D’altronde, lo stesso Verdi scriveva nel giugno 1850 che “Tutto il soggetto dell’opera è in quella maledizione che diventa anche morale”, la maledizione scagliata sul buffone di corte Rigoletto che, per proteggere la figlia Gilda dalle mire del Duca di Mantova, mette in atto un piano che si rivela autodistruttivo. Resta il filo della trama, ma dentro e intorno si sviluppa una macchina visiva che si fa forte della modernità delle tecnologie e dei linguaggi della comunicazione, piegati a una nuova espressività.
Un progetto che diventa ancor più significativo perché si realizza in un contesto imprevedibile e drammatico, il post-lockdown del 2020, dunque all’interno di un’emergenza che impone misure di sicurezza e distanziamenti. Per Michieletto un limite che si rovescia in una risorsa creativa: “I limiti, i paletti devono essere sempre un trampolino. Devono sempre essere vissuti come un'opportunità, perché nel momento in cui tu li vivi come dei limiti stai già perdendo. I limiti possono essere l'occasione la possibilità per creare qualcosa di inaspettato che faccia dire woaw a chi la vede."

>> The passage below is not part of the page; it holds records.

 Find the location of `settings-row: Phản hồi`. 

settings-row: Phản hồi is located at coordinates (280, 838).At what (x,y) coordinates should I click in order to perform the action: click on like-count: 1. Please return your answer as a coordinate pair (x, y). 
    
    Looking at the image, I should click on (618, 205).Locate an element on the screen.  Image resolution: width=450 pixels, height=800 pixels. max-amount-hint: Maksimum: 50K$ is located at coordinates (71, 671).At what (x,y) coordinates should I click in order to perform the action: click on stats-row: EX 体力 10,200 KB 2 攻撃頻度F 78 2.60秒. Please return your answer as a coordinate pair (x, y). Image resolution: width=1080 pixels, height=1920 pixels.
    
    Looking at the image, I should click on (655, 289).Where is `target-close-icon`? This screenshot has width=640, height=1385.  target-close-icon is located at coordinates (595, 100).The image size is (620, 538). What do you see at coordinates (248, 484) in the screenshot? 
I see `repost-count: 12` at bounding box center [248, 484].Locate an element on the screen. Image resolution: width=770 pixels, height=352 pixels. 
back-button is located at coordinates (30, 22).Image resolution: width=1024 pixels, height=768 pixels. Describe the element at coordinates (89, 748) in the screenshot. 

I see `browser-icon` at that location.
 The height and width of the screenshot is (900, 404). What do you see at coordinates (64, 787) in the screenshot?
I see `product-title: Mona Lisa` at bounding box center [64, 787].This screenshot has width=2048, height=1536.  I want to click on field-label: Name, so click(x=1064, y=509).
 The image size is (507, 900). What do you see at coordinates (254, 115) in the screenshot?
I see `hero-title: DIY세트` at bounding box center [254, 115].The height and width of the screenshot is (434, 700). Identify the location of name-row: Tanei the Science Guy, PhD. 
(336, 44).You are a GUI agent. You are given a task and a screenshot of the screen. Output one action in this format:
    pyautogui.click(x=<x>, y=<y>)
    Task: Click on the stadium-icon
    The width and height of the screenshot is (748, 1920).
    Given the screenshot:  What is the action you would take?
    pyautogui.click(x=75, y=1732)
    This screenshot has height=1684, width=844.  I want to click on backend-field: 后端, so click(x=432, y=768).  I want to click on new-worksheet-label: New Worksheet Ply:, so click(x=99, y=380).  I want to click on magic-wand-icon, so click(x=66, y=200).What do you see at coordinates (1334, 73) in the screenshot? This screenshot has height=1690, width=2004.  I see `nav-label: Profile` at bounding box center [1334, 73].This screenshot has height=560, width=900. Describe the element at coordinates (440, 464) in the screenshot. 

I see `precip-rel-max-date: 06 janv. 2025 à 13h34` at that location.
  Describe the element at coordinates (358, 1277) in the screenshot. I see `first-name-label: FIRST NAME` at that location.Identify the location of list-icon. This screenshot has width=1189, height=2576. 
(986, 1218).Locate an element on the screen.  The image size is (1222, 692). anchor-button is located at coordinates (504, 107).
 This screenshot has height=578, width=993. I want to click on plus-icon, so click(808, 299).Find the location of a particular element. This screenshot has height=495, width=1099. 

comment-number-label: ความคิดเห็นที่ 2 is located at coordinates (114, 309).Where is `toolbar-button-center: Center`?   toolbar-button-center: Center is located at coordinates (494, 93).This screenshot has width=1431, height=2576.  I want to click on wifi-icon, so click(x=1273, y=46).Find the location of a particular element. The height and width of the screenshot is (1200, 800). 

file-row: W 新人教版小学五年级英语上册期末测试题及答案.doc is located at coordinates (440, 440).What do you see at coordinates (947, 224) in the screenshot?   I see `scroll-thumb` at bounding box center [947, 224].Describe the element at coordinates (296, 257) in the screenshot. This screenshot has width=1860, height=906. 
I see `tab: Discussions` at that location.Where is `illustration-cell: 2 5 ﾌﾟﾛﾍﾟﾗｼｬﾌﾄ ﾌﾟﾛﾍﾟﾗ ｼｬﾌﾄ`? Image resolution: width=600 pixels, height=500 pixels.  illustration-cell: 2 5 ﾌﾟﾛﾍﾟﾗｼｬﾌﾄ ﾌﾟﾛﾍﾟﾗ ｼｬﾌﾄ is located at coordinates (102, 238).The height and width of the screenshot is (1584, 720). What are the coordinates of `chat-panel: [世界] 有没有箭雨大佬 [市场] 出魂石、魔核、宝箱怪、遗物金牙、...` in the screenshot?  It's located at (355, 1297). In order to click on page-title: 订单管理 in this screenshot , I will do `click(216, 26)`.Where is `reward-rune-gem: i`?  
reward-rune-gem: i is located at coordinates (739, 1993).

Va in scena un evento che rigenera un’opera e celebra i centocinquant’anni dalla prima, l’11 marzo 1851 alla Fenice di Venezia. Verdi la trae da Le Roi s’amuse di Victor Hugo, dramma in cinque atti, la prima alla Comédie Française nel novembre 1832, in cui la censura vide un attacco all’allora Re di Francia Luigi Filippo al punto che una sentenza negò per cinquant’anni i diritti per una rappresentazione.
Anche il compositore - e il librettista Francesco Maria Piave - si dovettero confrontare con gli Austriaci e furono costretti ad apportare modifiche, prima di tutto sostituendo il Re di Francia con il Duca di Mantova e spostando l’azione nel Seicento. Poi, dovettero cambiare anche il titolo, prima La maledizione di Vallier, poi La maledizione e infine e per sempre il nome del protagonista, il francese Triboulet che diventò Rigoletto.